READING PASSAGE:

Content starts

Milan Potmesil, Robert Silber


There is a compelling reason for studying human disease as the ultimate experimental system. This approach, highly practical and direct, can use already available information correlating clinical status, pathology, and pharmacology. This data base may help investigators to reevaluate current trends and to develop new directions in therapy. In this chapter, DNA topoisomerase research is discussed in the relation to biology and chemotherapy of selected malignancies.

It was recently recognized that some of the most valuable anticancer drugs interact with topoisomerase II in cell-free systems, as well as in intact cells (for review, see Chen and Liu 1986; Potmesil 1988). In addition, topoisomerase I was identified as a target for the plant alkaloid camptothecin (Hsiang et al. 1985; Hsiang and Liu 1988). The interactions between the drug and topoisomerase involve mostly natural products of microbial or plant origin and their analogs. This results in a complex of a topoisomerase molecule bound covalently to cleaved DNA (Chen and Liu 1986), which is, most likely, the initial event leading to cell death. Drug interaction with either topoisomerase I or II plays a crucial role in drug-exerted cytotoxicity.

Content ends

DATASET ENTRIES:
Content starts

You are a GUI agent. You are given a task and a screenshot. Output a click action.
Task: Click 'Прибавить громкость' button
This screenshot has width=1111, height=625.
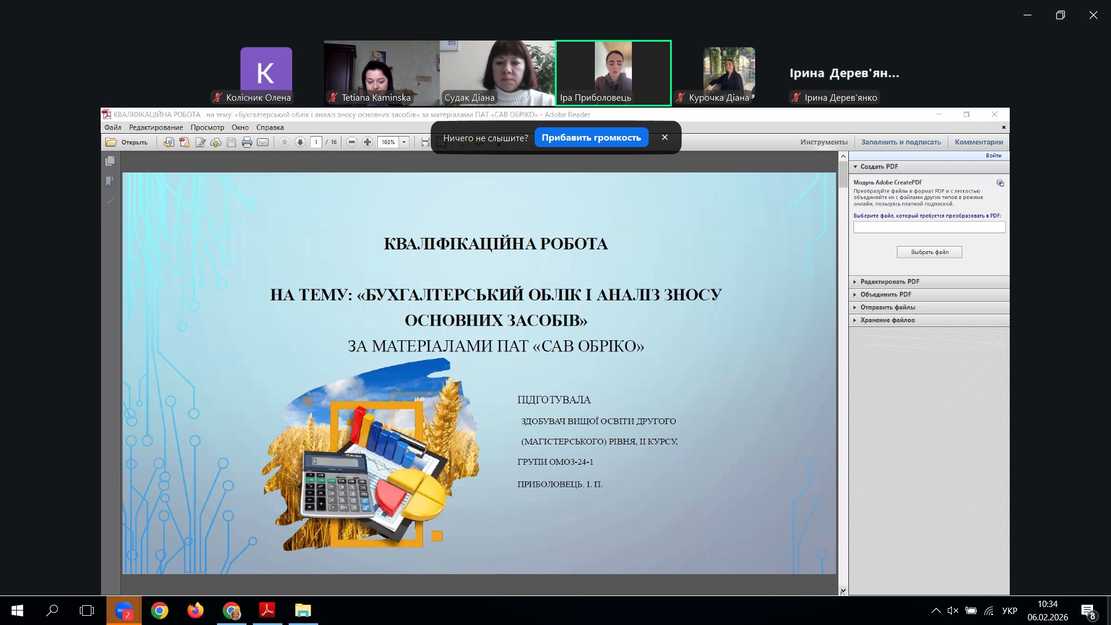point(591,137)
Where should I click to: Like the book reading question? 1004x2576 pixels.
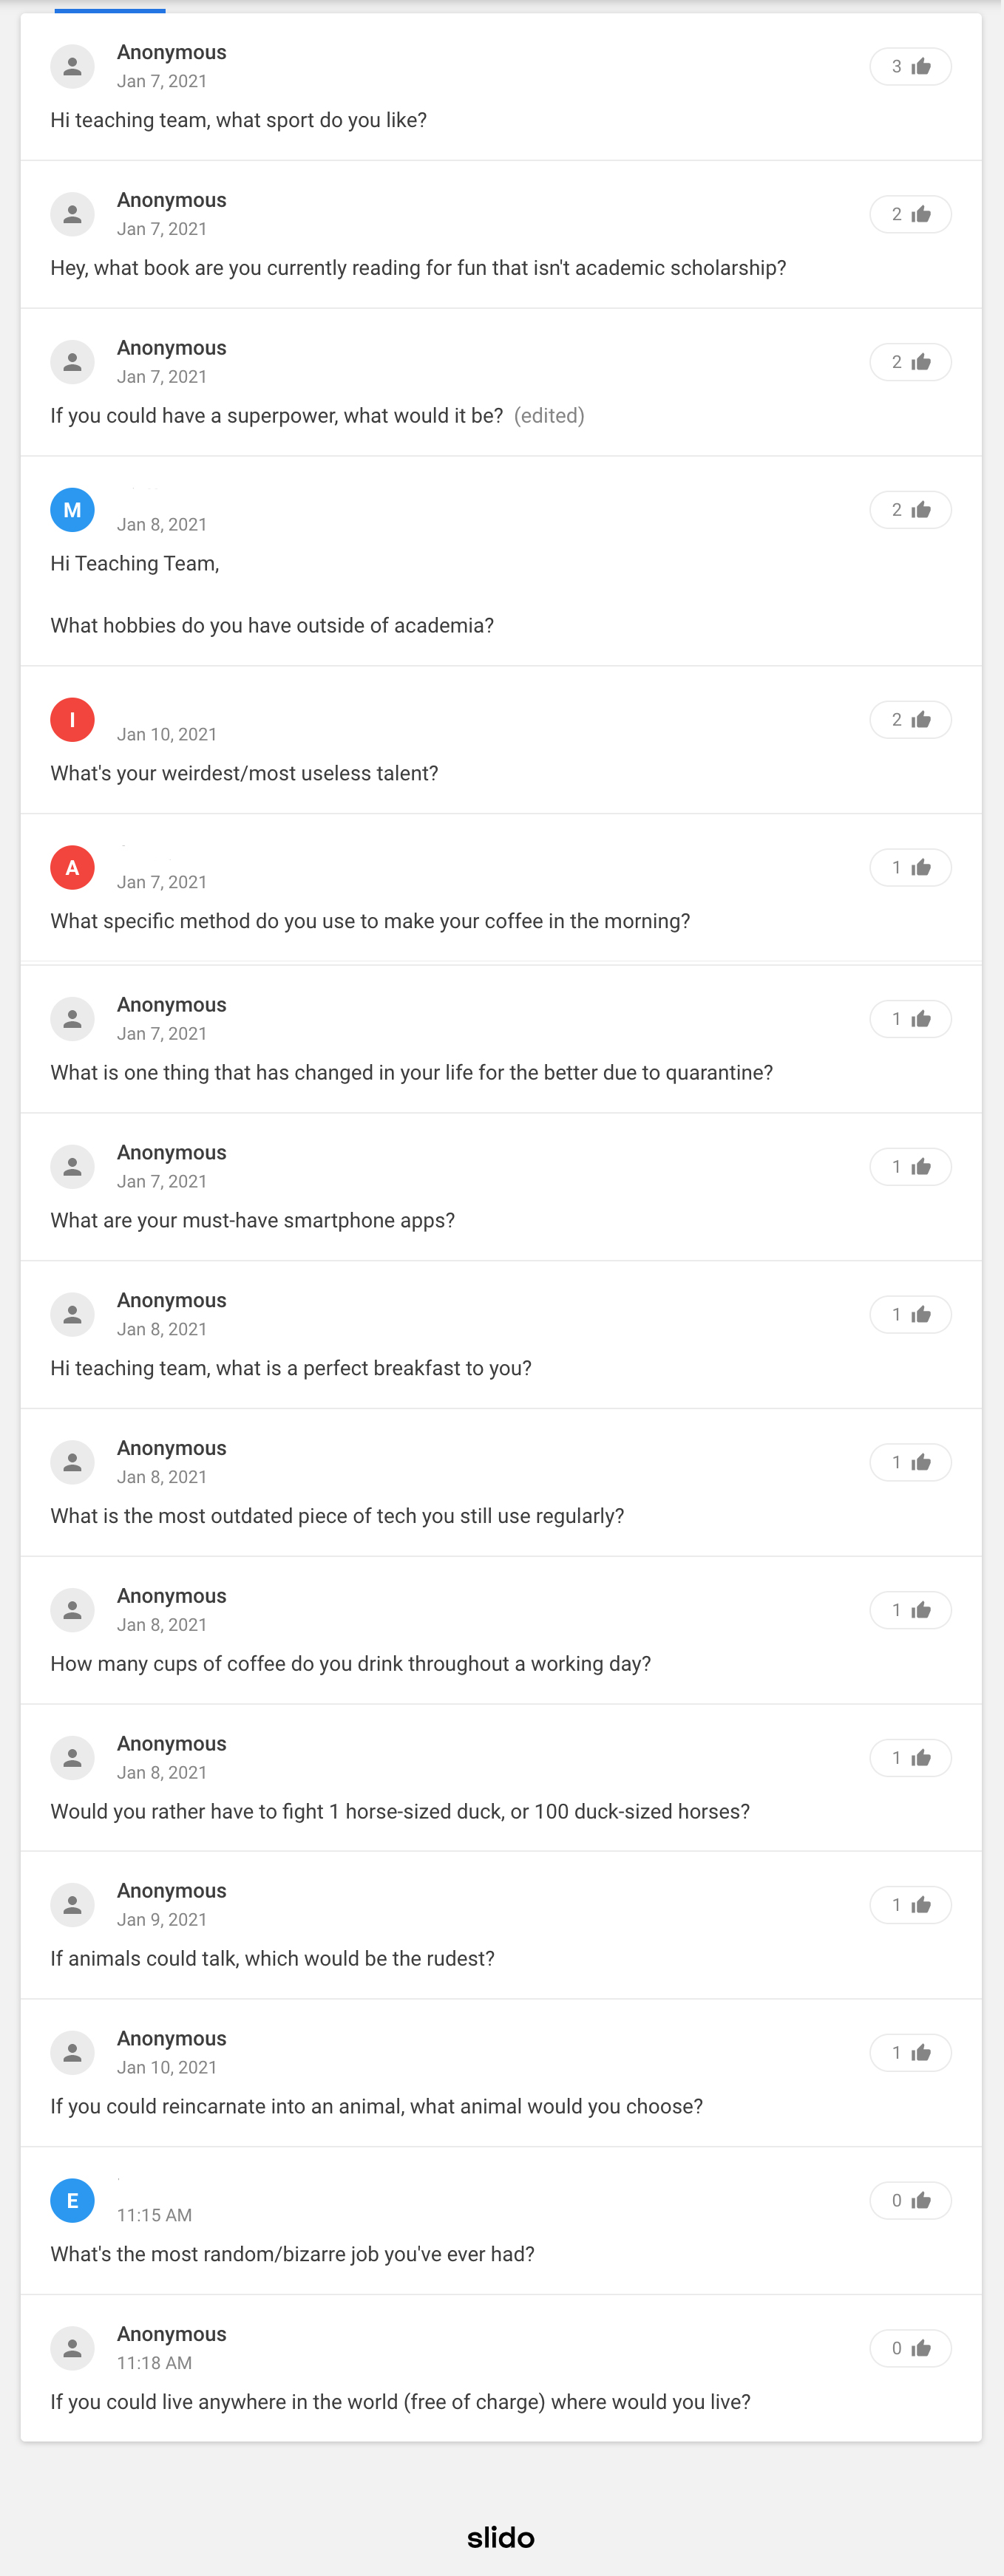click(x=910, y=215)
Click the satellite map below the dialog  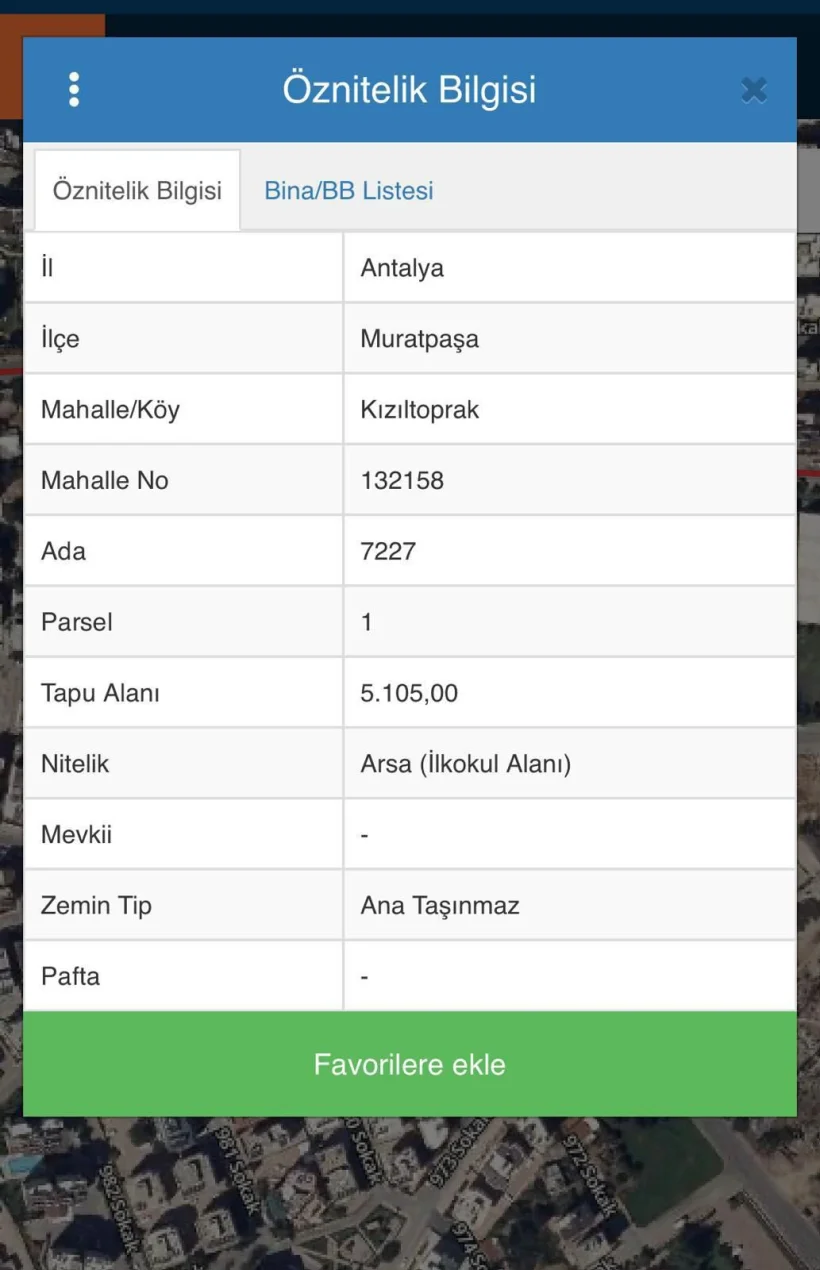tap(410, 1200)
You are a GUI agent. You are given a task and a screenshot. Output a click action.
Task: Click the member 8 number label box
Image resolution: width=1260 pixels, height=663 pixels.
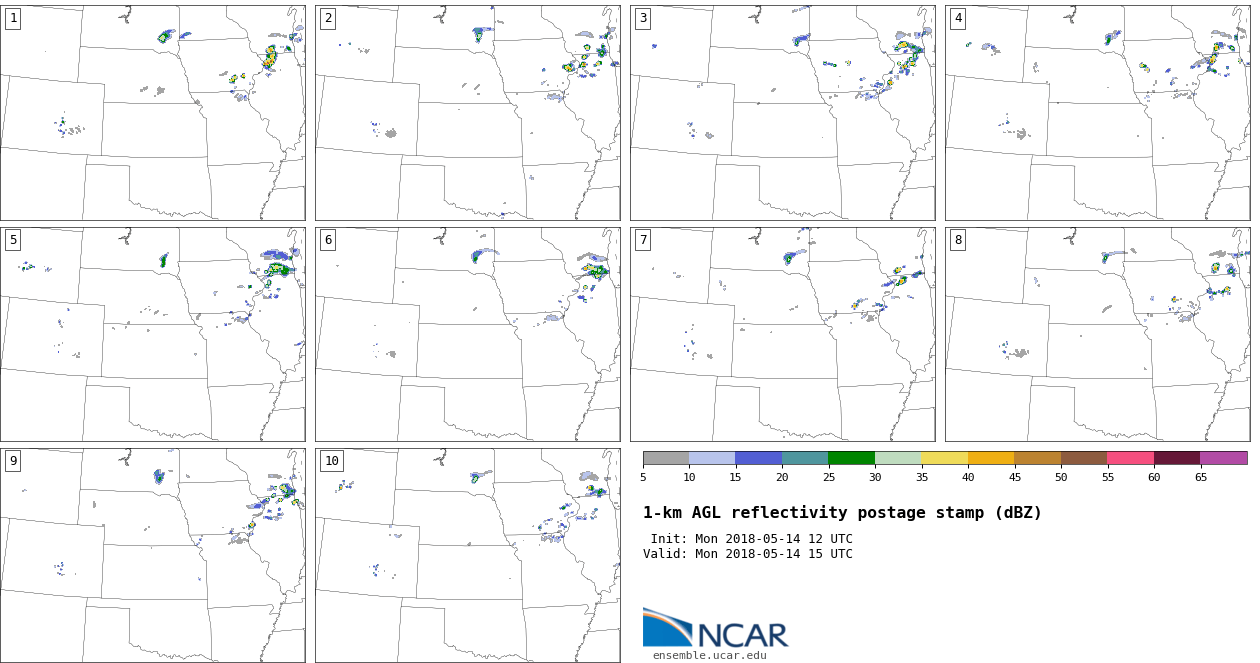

Content ends

ACTIVITY A:
Recast the paragraph of the topoisomerase passage that begins "It was recently recognized" as a short bulleted list, keeping its main facts.
ACTIVITY B:
Carry on the topoisomerase passage from its final sentence.
The records have no connection to the topoisomerase passage.

WRITTEN REPLY A:
- Some of the most valuable anticancer drugs interact with topoisomerase II, both in cell-free systems and in intact cells.
- Topoisomerase I is a target of the plant alkaloid camptothecin.
- The drugs that interact with topoisomerase are mostly natural products of microbial or plant origin and their analogs.
- The interaction yields a topoisomerase molecule bound covalently to cleaved DNA, most likely the first event leading to cell death.
- Interaction with topoisomerase I or II plays a crucial role in the drugs' cytotoxicity.

WRITTEN REPLY B:
In the early 1970s, camptothecin, a plant alkaloid isolated from Camptotheca acuminata of the Nyssaceae plant family (Wall et al. 1966), was briefly tested in phase-I and -II clinical trials (Gottlieb et al. 1970; Moertel et al. 1971; Muggia et al. 1972). Myelosuppression was the dose-limiting toxicity in cancer patients treated with camptothecin sodium salt, and cystitis...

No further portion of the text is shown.